III – A PERDA DE MOVIMENTO
Vamos revisitar o texto que iniciou esse bate-papo. O texto diz: “aquele que leva a preciosa semente andando e chorando”. A ideia é de movimento. Me recordo que o filósofo Heráclito defende a ideia que toda a criação decorre do movimento e se sustenta com o movimento, enquanto Parmênides dizia o contrário, que a criação se aperfeiçoa no repouso, o chamado imobilismo universal. Bom, hoje, sabe-se que Heráclito estava certo, a ciência já provou que estamos na Terra ínsita num sistema solar, e, se não estivesse se movendo ao redor do sol, e ao redor do seu próprio eixo, nada aqui teria vida. Assim sendo, o movimento é vida. Uma igreja parada morre, adoece, fossiliza, emurchece. A igreja deve andar. A igreja deve lançar a preciosa semente. A igreja deve chorar, sofrer pelas almas. A igreja chora pela semente e se alegra com os frutos.
O agente se move sobre o paciente. O movimento é coisa de quem age. E o agente sempre age em prol de alguma coisa, até porque se não agisse em prol de alguma coisa a sua ação seria inócua, ou tresloucada. Agora para se agir é indispensável entender a missão. A missão da igreja é levar a mensagem do Evangelho. A missão da igreja é cavar as valetas, adubar a terra, afofá-la, para isso tem que pôr as mãos...tem que pôr as mãos na terra como um aldeão, tem que regar a semente com lágrimas, só assim brota, só assim floresce, só assim frutifica. Hei! O agricultor tem ansiedade sobre o seu plantio, guarda expectativas, olha para o céu e pede chuva e olha para terra e pede germino. E quando germina e aponta o broto é muita alegria! Daí o agricultor vai vigiando sobre o broto, ajusta-o, rega-o, se cerca de todos os cuidados com o neófito (planta nova).
O neófito (“neo” de acordo com a língua Grega significa novo e, “fitos” significa na mesma língua “planta”) por sua imaturidade pode ser presa fácil do diabo. Recordo-me do texto de Paulo a Timóteo, no qual orienta que um líder não poderia ser neófito, uma vez que ele poderia se ensoberbecer e incorrer na condenação do diabo (ITM 3:6).
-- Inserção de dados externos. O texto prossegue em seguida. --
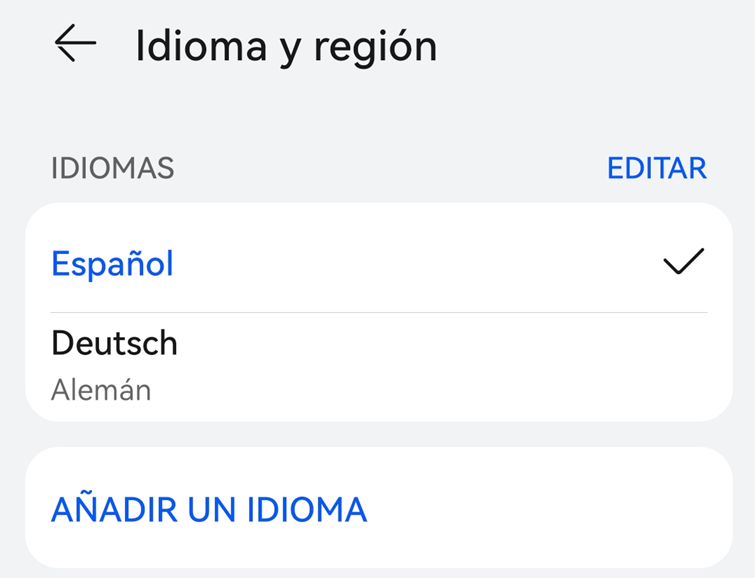Tap the Alemán subtitle under Deutsch
Image resolution: width=756 pixels, height=578 pixels.
point(101,389)
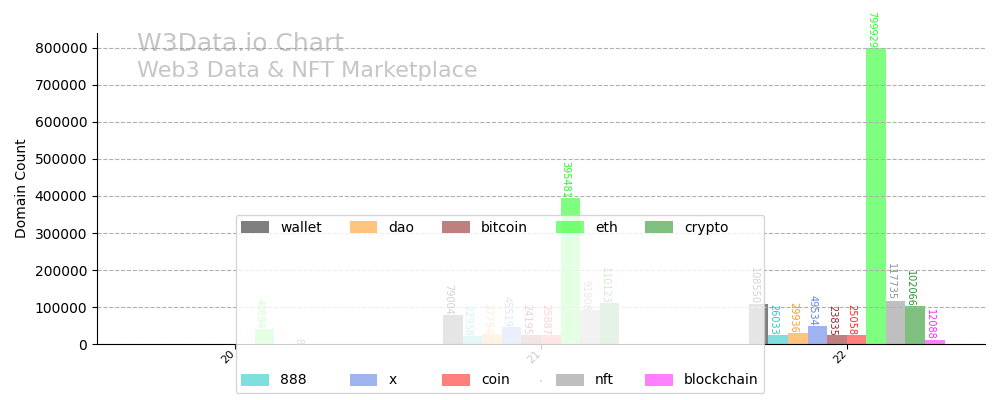This screenshot has height=400, width=1000.
Task: Click the bitcoin legend color swatch
Action: tap(456, 227)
De outro prisma a parábola do semeador também chamada de parábola dos solos nos ensina bem sobre o trabalho que dão os solos, inclusive expõe os tipos de solos (corações). A parábola dos solos apresenta um solo (coração) cheio de entulhos, outro cheio de espinhos, outro raso inóspito à raiz, e outro pronto. Cabe ao evangelizador preparar os corações, lhe incumbe a tarefa de ser um hábil aldeão ou homem do campo para arar a terra. E, é bom lembrar que o que põe a mão no arado não pode pensar em desistir, não pode olhar para trás (Lucas 9:62). Inúmeras explicações sobre esse texto apontam que ao olhar para trás o agricultor se desvia da tarefa e erra a direção. Temos que andar sob a direção do Espírito Santo. E como fez com Filipe em seu mister, o Espírito Santo o encaminhou a alma do Eunuco de Candace, conforme se lê em Atos 8, de tal sorte que pôde batizar o Eunuco.
Finalmente, o texto sagrado diz que o agricultor não entrega os feixes para outros cuidarem, isso seria deveras contraditório, o agricultor traz consigo os seus molhos. O agricultor vai multiplicar sua próxima colheita fazendo com que os neófitos cresçam, logo após se multipliquem, e depois estejam prontos para entrarem no mesmo processo de multiplicação no Reino de Deus.
CONCLUSÃO:
Devo sentir, perceber, agir e encher as minhas mãos de almas enfeixadas e as entregar no Reino de Deus. Lembre-se que quem tem o Espírito Santo, possui a matemática do Reino de Deus. A matemática do Reino de Deus consiste em somar e multiplicar. Já o império das trevas anseia subtrair (João 10:10) e dividir!